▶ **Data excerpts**

--- START ---

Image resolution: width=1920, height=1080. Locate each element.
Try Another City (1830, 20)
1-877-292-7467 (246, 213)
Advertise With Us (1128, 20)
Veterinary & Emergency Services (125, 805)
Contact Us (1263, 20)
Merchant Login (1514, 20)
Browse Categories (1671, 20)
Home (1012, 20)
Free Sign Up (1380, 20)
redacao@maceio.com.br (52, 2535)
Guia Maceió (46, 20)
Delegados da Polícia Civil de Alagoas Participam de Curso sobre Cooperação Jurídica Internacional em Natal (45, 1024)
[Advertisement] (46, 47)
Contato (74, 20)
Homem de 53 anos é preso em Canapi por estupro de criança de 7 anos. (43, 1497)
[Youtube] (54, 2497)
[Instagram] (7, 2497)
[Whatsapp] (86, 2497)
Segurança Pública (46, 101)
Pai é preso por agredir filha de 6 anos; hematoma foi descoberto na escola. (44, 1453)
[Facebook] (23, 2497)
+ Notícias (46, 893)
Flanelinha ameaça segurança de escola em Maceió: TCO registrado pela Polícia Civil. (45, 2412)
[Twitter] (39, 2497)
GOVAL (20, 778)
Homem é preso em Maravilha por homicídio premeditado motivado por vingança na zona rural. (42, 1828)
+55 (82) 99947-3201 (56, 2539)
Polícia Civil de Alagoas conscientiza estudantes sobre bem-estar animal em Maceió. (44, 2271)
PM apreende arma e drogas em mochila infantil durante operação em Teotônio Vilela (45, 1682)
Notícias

--- END ---

▶ **WORK ORDER**
All records shown above are to be given again verbatim.

▶ **COMPLETED TASK**
Image resolution: width=1920, height=1080. Locate each element.
Try Another City (1830, 20)
1-877-292-7467 (246, 213)
Advertise With Us (1128, 20)
Veterinary & Emergency Services (125, 805)
Contact Us (1263, 20)
Merchant Login (1514, 20)
Browse Categories (1671, 20)
Home (1012, 20)
Free Sign Up (1380, 20)
redacao@maceio.com.br (52, 2535)
Guia Maceió (46, 20)
Delegados da Polícia Civil de Alagoas Participam de Curso sobre Cooperação Jurídica Internacional em Natal (45, 1024)
[Advertisement] (46, 47)
Contato (74, 20)
Homem de 53 anos é preso em Canapi por estupro de criança de 7 anos. (43, 1497)
[Youtube] (54, 2497)
[Instagram] (7, 2497)
[Whatsapp] (86, 2497)
Segurança Pública (46, 101)
Pai é preso por agredir filha de 6 anos; hematoma foi descoberto na escola. (44, 1453)
[Facebook] (23, 2497)
+ Notícias (46, 893)
Flanelinha ameaça segurança de escola em Maceió: TCO registrado pela Polícia Civil. (45, 2412)
[Twitter] (39, 2497)
GOVAL (20, 778)
Homem é preso em Maravilha por homicídio premeditado motivado por vingança na zona rural. (42, 1828)
+55 (82) 99947-3201 (56, 2539)
Polícia Civil de Alagoas conscientiza estudantes sobre bem-estar animal em Maceió. (44, 2271)
PM apreende arma e drogas em mochila infantil durante operação em Teotônio Vilela (45, 1682)
Notícias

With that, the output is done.